Short problem ->
Rewrite the data starting at the line that contains "Where should I click to: Click Run" and ending at the line that contains "Looking at the screenshot, I should coord(147,41).", renaming "dropdown" to "drop-down" throughout and leaving everything else unchanged.

Records from a data source:
:::

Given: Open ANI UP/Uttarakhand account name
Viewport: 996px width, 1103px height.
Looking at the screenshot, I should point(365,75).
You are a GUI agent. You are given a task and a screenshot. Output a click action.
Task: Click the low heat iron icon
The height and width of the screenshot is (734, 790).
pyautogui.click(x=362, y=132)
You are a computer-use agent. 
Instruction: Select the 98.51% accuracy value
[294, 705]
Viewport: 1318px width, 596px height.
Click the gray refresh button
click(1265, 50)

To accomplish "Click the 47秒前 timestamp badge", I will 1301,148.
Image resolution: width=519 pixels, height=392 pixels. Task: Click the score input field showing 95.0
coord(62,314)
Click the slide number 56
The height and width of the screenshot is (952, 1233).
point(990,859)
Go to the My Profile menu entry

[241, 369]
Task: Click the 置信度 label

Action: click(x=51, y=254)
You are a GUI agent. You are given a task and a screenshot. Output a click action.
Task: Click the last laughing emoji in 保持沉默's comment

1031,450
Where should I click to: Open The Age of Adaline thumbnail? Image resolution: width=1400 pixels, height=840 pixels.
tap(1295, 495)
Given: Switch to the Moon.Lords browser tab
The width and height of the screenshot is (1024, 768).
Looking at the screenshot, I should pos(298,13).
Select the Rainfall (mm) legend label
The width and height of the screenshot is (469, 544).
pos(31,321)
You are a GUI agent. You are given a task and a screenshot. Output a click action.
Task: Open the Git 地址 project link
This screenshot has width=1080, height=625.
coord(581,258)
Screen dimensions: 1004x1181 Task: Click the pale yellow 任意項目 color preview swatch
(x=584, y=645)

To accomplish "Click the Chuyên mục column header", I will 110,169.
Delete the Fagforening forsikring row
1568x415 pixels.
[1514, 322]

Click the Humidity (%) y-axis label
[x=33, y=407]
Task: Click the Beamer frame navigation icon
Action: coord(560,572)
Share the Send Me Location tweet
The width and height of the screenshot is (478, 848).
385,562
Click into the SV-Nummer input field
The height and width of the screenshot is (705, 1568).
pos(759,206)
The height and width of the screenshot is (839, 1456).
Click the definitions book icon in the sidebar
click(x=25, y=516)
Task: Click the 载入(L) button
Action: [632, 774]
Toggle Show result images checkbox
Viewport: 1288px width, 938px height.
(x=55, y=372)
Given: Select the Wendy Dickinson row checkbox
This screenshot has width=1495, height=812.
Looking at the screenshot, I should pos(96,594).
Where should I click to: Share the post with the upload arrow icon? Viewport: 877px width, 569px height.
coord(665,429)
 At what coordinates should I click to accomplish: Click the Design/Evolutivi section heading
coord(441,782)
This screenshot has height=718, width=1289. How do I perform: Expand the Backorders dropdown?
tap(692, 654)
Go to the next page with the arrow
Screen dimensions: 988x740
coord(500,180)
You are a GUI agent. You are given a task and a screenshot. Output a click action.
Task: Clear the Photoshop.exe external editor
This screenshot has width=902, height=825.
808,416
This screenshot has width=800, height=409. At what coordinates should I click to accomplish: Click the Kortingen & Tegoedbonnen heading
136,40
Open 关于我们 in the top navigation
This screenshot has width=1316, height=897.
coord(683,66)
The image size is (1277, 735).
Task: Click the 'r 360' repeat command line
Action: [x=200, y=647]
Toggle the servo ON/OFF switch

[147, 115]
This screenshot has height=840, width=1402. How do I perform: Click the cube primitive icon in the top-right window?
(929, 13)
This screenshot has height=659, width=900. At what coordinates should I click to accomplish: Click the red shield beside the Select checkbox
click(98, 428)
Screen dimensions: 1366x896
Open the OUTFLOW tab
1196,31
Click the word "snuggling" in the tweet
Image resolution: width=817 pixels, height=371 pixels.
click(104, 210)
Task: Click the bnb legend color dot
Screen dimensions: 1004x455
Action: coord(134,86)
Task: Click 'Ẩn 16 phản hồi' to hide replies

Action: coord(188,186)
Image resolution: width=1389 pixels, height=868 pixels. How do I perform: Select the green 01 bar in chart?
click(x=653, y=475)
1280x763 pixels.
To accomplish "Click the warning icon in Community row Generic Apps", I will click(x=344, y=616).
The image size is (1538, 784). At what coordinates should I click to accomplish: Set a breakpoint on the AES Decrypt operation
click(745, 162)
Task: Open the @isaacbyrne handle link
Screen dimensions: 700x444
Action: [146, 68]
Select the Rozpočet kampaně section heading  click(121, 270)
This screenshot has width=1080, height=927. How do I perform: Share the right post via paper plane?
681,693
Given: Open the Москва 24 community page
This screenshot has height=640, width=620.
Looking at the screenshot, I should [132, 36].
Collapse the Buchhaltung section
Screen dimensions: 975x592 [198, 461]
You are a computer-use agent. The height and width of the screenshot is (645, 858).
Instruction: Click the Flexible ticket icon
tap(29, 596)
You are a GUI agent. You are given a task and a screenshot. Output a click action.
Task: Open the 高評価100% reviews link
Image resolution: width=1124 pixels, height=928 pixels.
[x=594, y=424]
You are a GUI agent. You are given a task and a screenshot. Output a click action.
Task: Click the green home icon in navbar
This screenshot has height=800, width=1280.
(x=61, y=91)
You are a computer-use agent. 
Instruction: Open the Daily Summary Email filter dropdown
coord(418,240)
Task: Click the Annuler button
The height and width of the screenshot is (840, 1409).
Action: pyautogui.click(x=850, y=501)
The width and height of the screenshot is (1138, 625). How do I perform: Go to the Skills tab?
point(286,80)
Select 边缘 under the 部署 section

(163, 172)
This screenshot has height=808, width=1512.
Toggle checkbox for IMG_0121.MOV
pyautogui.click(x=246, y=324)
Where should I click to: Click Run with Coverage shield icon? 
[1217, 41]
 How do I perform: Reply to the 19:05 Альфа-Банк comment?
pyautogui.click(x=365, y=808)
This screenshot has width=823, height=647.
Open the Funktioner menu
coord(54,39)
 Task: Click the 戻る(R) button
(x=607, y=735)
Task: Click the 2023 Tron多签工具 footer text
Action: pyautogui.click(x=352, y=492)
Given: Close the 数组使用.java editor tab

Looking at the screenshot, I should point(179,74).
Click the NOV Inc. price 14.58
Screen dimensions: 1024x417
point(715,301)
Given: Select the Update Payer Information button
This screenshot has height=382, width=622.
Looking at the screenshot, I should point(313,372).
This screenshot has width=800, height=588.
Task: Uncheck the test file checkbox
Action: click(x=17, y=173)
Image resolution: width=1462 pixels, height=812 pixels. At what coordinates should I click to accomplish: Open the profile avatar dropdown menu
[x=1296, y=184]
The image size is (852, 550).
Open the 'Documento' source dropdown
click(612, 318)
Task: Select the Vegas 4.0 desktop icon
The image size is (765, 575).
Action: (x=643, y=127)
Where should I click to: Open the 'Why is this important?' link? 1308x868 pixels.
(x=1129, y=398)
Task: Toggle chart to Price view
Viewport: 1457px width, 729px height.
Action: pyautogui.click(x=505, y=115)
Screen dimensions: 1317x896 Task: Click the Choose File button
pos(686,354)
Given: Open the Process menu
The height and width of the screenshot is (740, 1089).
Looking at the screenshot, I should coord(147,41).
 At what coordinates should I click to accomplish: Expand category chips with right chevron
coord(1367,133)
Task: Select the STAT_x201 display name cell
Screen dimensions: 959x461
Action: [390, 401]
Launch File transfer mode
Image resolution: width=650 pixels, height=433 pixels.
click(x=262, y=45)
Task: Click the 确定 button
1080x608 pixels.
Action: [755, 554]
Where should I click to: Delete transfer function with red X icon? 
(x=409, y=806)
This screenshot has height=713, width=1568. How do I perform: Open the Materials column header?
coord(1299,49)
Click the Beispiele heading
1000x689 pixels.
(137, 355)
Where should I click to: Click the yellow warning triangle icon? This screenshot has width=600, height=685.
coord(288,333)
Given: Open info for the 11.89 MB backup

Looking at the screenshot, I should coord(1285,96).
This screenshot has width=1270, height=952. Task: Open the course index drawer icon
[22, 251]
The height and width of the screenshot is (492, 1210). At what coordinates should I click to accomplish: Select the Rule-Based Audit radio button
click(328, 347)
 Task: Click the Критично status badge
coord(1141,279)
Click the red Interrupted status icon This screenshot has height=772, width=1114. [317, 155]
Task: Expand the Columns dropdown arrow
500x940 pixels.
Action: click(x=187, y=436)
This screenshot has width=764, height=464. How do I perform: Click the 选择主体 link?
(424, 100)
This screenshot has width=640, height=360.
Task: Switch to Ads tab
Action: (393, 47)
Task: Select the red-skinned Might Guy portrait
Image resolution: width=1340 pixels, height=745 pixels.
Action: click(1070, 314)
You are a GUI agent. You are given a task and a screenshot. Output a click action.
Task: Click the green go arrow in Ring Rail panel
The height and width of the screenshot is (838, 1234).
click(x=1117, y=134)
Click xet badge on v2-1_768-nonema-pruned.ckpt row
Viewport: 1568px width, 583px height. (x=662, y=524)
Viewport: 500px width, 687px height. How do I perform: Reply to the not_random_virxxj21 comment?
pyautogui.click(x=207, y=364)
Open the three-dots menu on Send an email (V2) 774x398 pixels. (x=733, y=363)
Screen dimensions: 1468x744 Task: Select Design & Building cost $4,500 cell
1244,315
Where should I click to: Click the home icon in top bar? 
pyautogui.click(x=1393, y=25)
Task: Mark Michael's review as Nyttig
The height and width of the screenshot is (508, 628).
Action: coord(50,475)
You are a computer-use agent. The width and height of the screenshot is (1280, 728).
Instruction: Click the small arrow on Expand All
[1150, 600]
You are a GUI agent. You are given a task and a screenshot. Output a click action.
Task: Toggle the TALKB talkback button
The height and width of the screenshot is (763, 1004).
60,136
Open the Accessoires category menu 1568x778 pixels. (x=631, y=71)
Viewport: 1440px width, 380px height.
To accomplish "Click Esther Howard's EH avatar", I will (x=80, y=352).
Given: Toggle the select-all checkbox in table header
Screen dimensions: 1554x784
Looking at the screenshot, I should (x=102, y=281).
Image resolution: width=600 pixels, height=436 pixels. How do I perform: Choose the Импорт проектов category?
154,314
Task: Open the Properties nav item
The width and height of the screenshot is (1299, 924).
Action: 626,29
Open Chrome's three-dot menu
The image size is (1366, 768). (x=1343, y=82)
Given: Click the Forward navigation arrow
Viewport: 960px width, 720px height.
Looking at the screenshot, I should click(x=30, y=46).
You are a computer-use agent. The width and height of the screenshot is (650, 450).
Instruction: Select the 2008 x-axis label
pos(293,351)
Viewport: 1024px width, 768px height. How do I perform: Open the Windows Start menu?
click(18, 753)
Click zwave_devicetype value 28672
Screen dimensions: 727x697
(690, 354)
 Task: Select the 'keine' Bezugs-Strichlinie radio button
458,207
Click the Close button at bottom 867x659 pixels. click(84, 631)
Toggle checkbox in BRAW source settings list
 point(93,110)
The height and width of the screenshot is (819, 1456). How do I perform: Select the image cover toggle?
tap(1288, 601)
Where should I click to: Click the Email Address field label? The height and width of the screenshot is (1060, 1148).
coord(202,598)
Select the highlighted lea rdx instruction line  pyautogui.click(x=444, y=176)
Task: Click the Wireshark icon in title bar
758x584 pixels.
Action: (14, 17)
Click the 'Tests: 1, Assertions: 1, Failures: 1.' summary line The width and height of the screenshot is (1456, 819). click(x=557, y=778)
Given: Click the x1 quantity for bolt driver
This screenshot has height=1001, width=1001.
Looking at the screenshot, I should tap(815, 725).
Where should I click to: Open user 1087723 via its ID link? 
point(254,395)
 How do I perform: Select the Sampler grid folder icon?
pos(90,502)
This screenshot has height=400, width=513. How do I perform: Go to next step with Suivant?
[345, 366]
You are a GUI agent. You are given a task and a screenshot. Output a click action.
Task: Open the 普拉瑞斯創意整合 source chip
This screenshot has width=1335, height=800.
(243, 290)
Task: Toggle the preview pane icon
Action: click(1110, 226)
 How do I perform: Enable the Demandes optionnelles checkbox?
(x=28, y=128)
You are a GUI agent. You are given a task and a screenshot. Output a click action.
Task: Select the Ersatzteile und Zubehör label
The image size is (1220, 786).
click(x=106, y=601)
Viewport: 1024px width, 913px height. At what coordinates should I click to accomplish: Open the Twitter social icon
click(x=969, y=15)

:::

Exercise result ->
Where should I click to: Click Run with Coverage shield icon? 
[1217, 41]
 How do I perform: Reply to the 19:05 Альфа-Банк comment?
pyautogui.click(x=365, y=808)
This screenshot has width=823, height=647.
Open the Funktioner menu
coord(54,39)
 Task: Click the 戻る(R) button
(x=607, y=735)
Task: Click the 2023 Tron多签工具 footer text
Action: pyautogui.click(x=352, y=492)
Given: Close the 数组使用.java editor tab

Looking at the screenshot, I should point(179,74).
Click the NOV Inc. price 14.58
Screen dimensions: 1024x417
point(715,301)
Given: Select the Update Payer Information button
This screenshot has height=382, width=622.
Looking at the screenshot, I should point(313,372).
This screenshot has width=800, height=588.
Task: Uncheck the test file checkbox
Action: click(x=17, y=173)
Image resolution: width=1462 pixels, height=812 pixels. At what coordinates should I click to accomplish: Open the profile avatar drop-down menu
[x=1296, y=184]
The image size is (852, 550).
Open the 'Documento' source drop-down
click(612, 318)
Task: Select the Vegas 4.0 desktop icon
The image size is (765, 575).
Action: (x=643, y=127)
Where should I click to: Open the 'Why is this important?' link? 1308x868 pixels.
(x=1129, y=398)
Task: Toggle chart to Price view
Viewport: 1457px width, 729px height.
Action: pyautogui.click(x=505, y=115)
Screen dimensions: 1317x896 Task: Click the Choose File button
pos(686,354)
Given: Open the Process menu
The height and width of the screenshot is (740, 1089).
Looking at the screenshot, I should coord(147,41).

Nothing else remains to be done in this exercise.